Task to complete
The reply must contain exactly the lines below from the one with "Image resolution: width=593" down to the one with "Viewport: 1001px width, 625px height.", both included, and nothing more; please omit the pictures.

[Extracted data entries]
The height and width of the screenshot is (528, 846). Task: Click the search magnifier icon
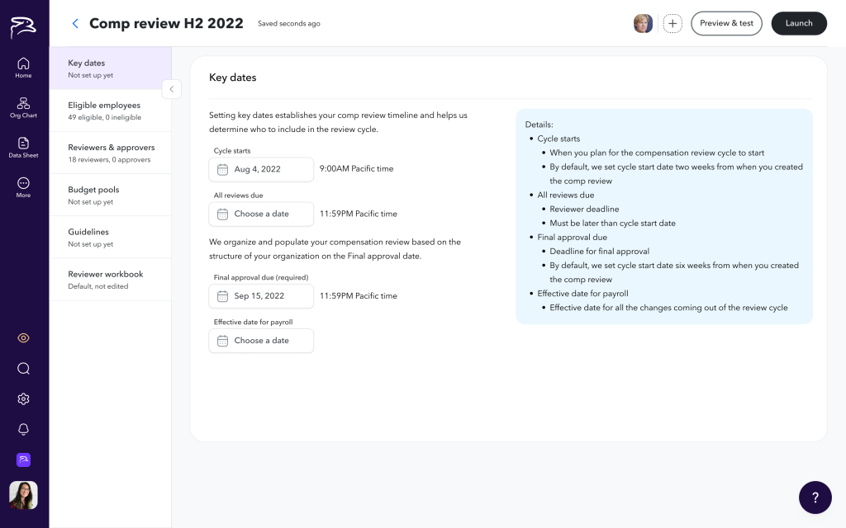click(23, 369)
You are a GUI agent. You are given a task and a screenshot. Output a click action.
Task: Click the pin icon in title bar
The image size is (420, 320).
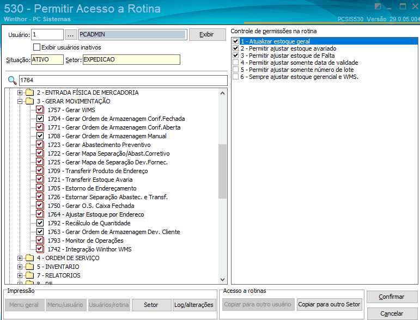pos(378,7)
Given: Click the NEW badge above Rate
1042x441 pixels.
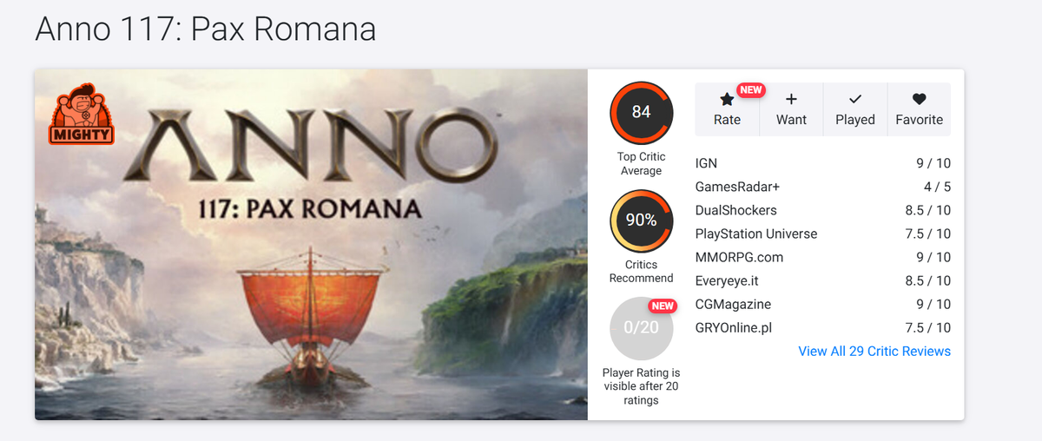Looking at the screenshot, I should (750, 89).
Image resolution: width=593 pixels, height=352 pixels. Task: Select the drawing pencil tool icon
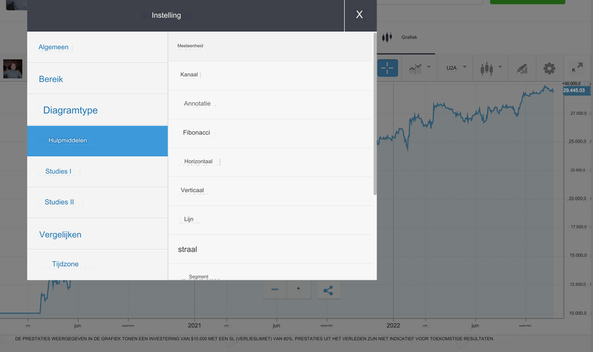tap(522, 68)
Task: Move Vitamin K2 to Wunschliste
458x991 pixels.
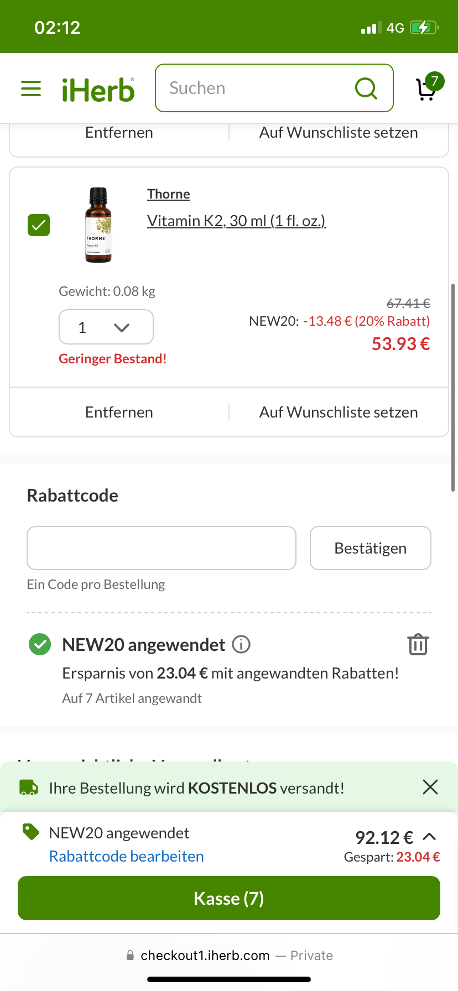Action: (339, 412)
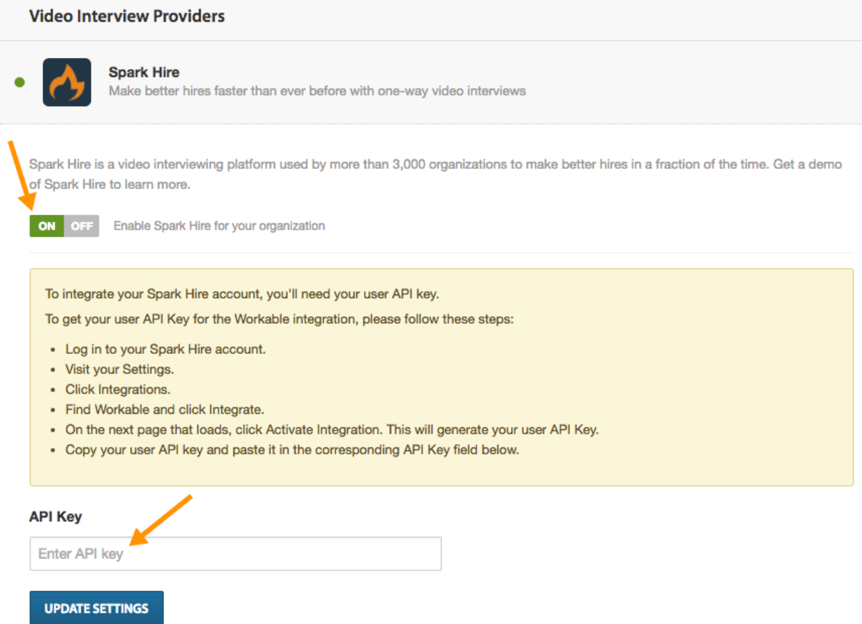Select the Find Workable and click Integrate step
This screenshot has width=862, height=624.
pyautogui.click(x=165, y=410)
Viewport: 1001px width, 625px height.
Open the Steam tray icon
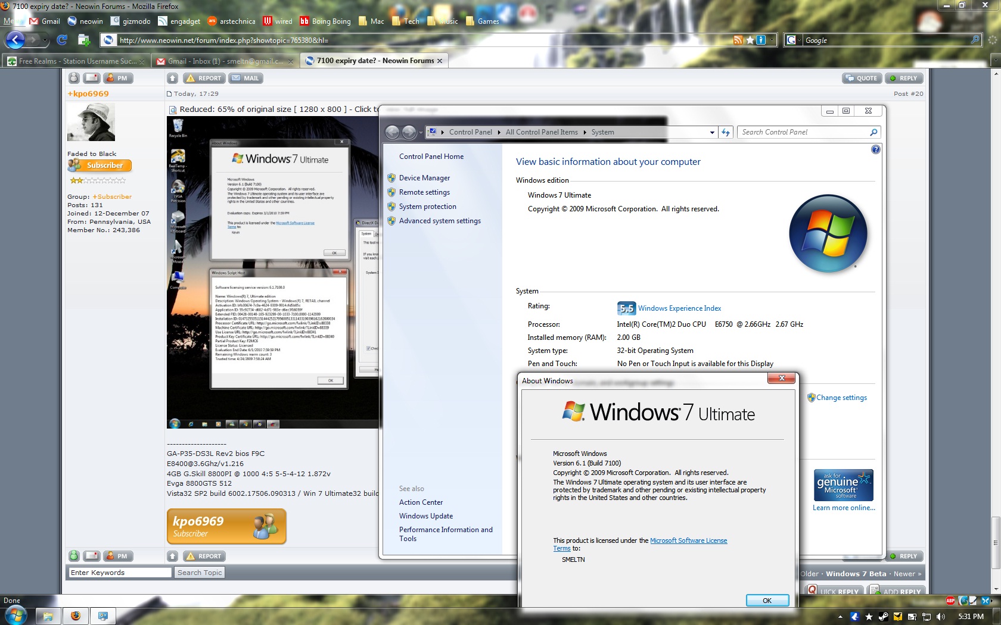pyautogui.click(x=882, y=617)
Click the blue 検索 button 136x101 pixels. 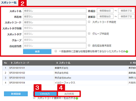click(x=37, y=52)
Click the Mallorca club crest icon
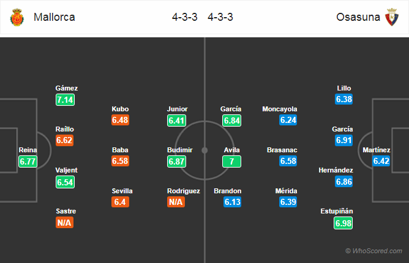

Solution to this exercise
Image resolution: width=593 pixels, height=352 pixels. Task: Select the drawing pencil tool icon
tap(522, 68)
Task: Move Vitamin K2 to Wunschliste
458x991 pixels.
Action: (339, 412)
Select the Find Workable and click Integrate step
This screenshot has width=862, height=624.
pyautogui.click(x=165, y=410)
Viewport: 1001px width, 625px height.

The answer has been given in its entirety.